Starting with the line that contains "Viewport: 1040px width, 720px height.", return every line through the end of the listing below exactly as written. Omit the pictures.

** Opening INFORMATION SUPPLIED block **

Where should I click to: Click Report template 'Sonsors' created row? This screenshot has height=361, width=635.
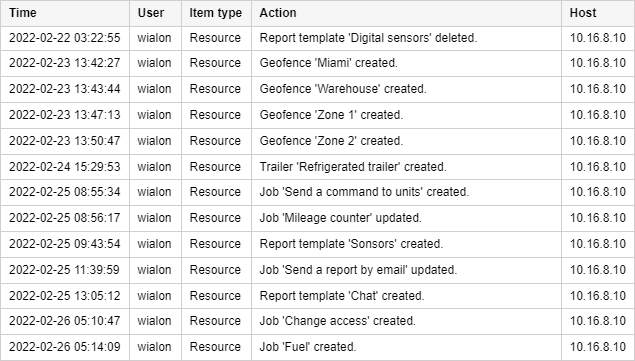318,244
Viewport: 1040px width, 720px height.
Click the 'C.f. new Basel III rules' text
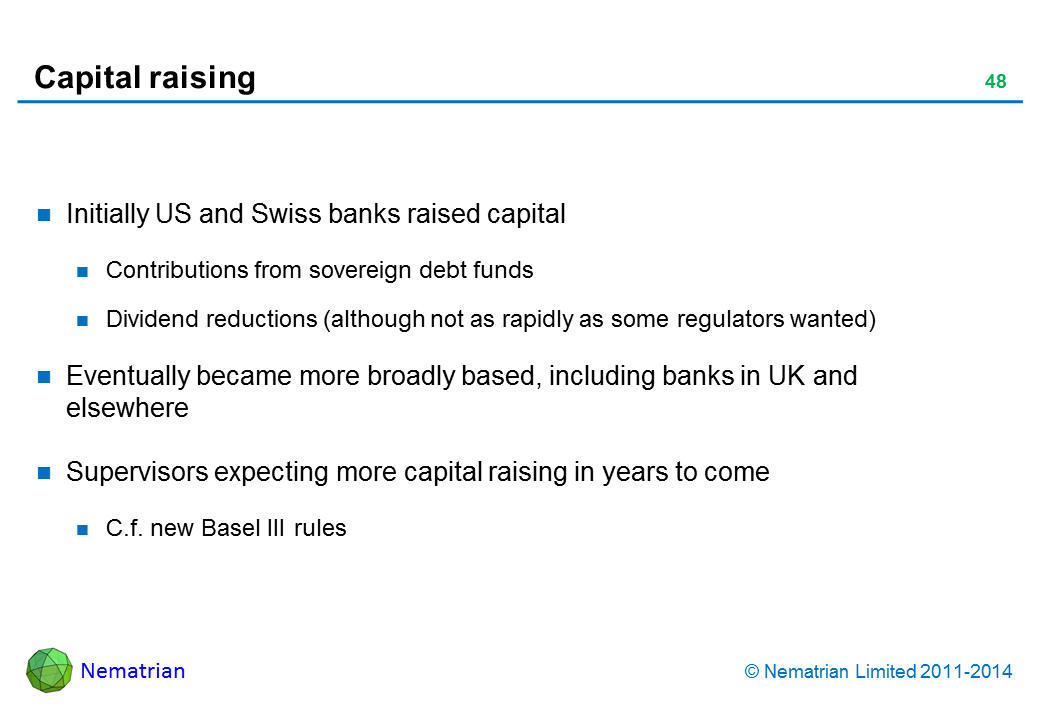click(226, 528)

** Closing INFORMATION SUPPLIED block **

RESPONSE FOR THIS EXERCISE:
Viewport: 1040px width, 720px height.
Click the 'C.f. new Basel III rules' text
click(226, 528)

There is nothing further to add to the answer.